Zur Klangbearbeitung steht ein 5-Band-EQ mit einer flexiblen Mittenabteilung zur Verfügung. Der EQ kann wie ein klassischer 3-Band-Equalizer mit den Reglern Bass, Middle und Treble benutzt werden. Zum Feintunen des heiklen Mittenbereichs stehen aber zusätzlich zwei Potis zur Verfügung, die zwischen den drei Hauptreglern in das Klanggeschehen eingreifen und hier für die Kontrolle von 340Hz respektive 1,6kHz verantwortlich zeichnen. EQ-Presets sind bei Bassamps ja mittlerweile zum Standard geworden und selbstverständlich ist auch der T15 mit zwei entsprechenden Switches ausgestattet. Mit dem „Deep“-Feature werden die Bässe bei 50Hz um 8dB geboostet, der „Bright“ Schalter soll dem Höhenbereich bei 10Khz auf die Sprünge helfen. Ob der 15-Zoll-Lautsprecher in der Lage ist eine dermaßen hohe Frequenz ordentlich zu übertragen, werden wir im Praxisteil sehen, denn schließlich hat der Ashdown-Combo ja keinen Tweeter zur Unterstützung an Bord.  

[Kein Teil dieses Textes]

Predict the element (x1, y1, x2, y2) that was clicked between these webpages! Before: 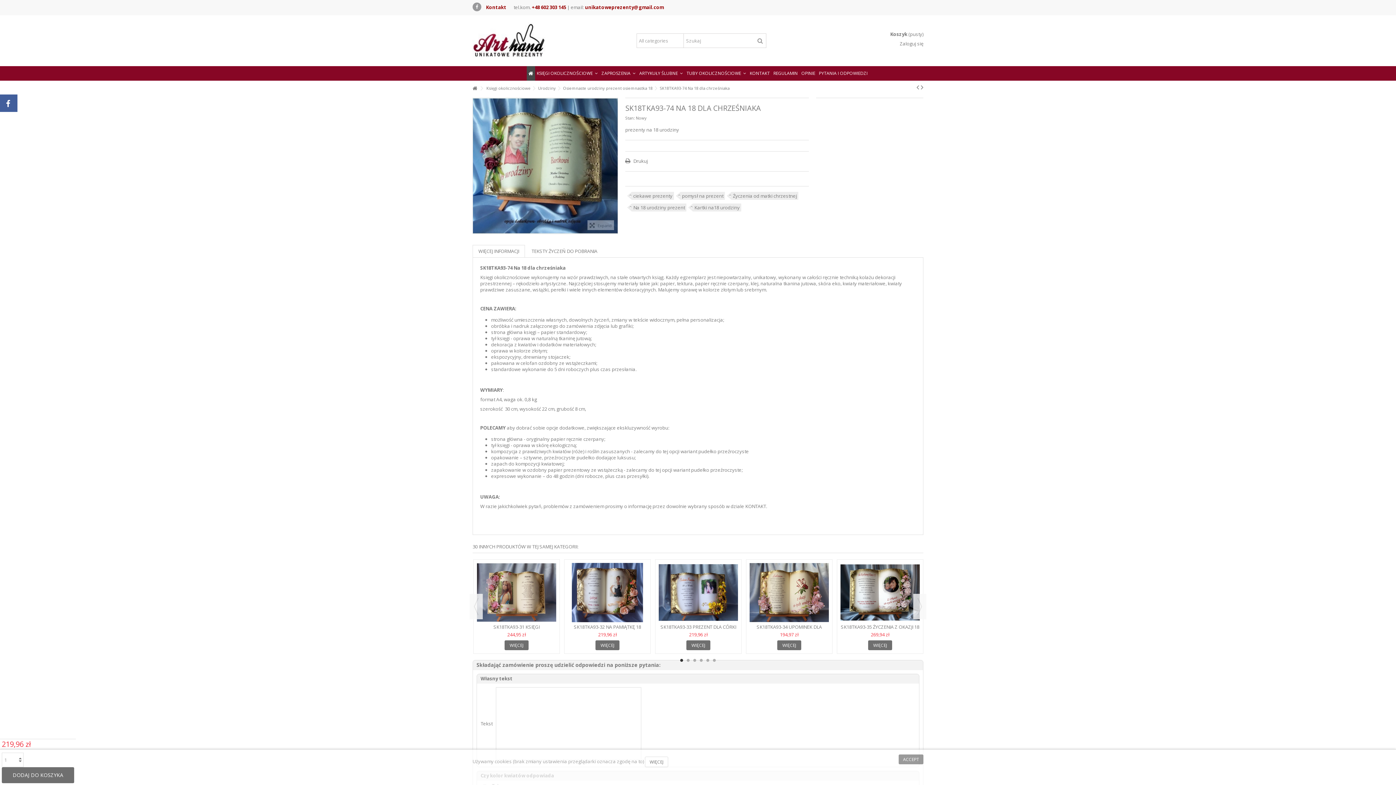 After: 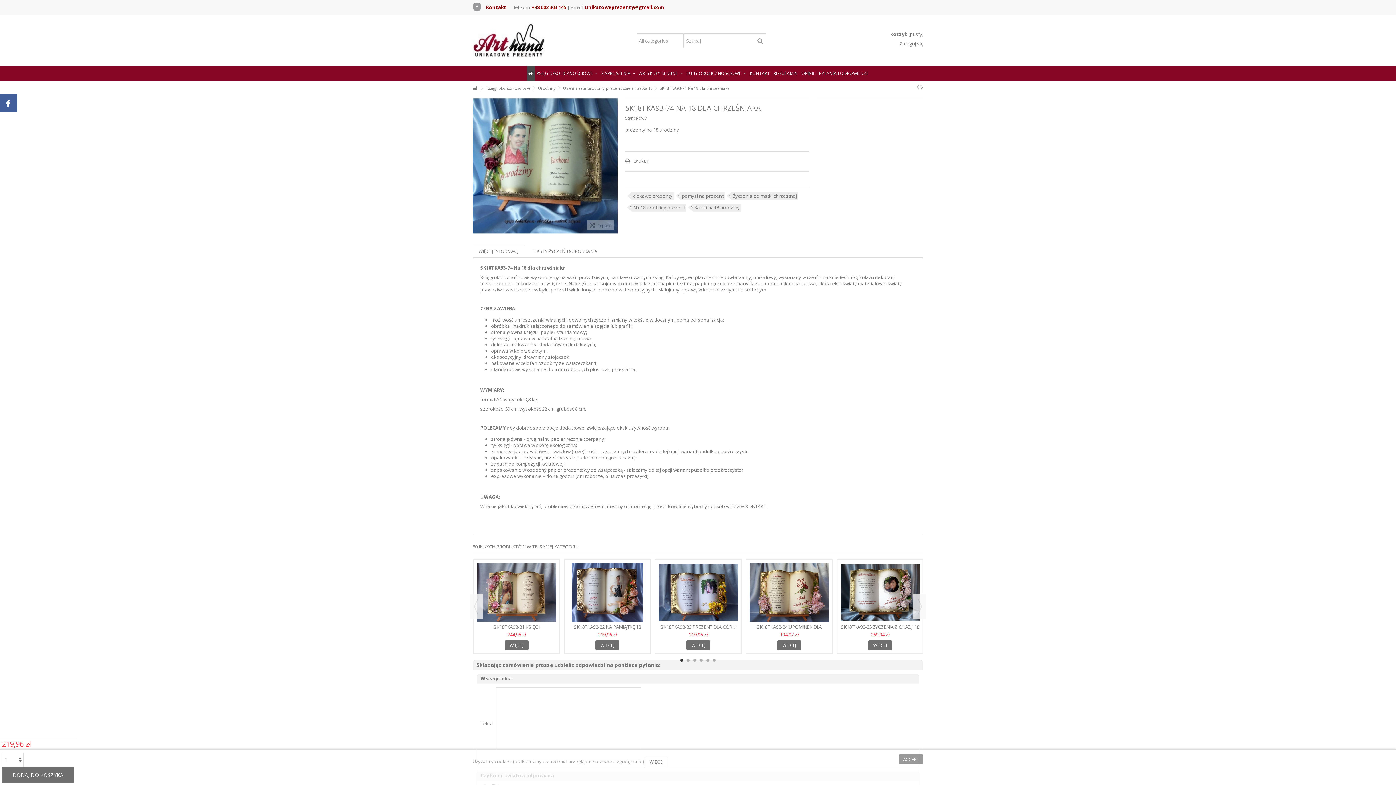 Action: bbox: (472, 244, 525, 257) label: WIĘCEJ INFORMACJI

Östlich der EQ-Sektion lauert eine weitere Ashdown-Geheimwaffe mit dem Namem „Sub Harmonics“, die wir auch schon vom MAG C115 kennen und die mit einem Regler und einem On/Off Switch bedient wird. Dieses Feature produziert, wie der Name schon verrät, Sub Harmonics, die eine Oktave unterhalb des gespielten Tons liegen und den Sound so andicken sollen. Der Effekt, also die Lautstärke der Sub-Harmonics kann mit dem Poti stufenlos dazugeregelt werden.  
Neben dem Output-Regler für die Lautstärke der 250-Watt-Endstufe sind auch alle wichtigen Anschlüsse auf der Frontplatte angebracht. Mit einem symmetrischen XLR-Anschluss lässt sich das Signal an einen Mischer schicken, allerdings nur inklusive EQ-Einstellungen und etwaigen Effekten. Zwei „Send“ und „Return“ Klinken bilden die Effektschleife. Zum Verbinden des Stimmgerätes steht ebenfalls eine Klinke zu Verfügung, die auch zur Signalweiterleitung an eine weitere Endstufe verwendet werden kann.
Auf der Rückseite der Verstärkereinheit geht es wesentlich spartanischer zu. Hier sind nur der Powerschalter nebst Netzanschluss, der Lüfter und zwei Klinken zum Anschluss der Boxen zu finden. Eine Buchse wird vom internen Lautsprecher belegt, mit der Zweiten kann der T15 unter Verwendung einer Zusatzbox zu einem kleinen Basstack ausgebaut werden.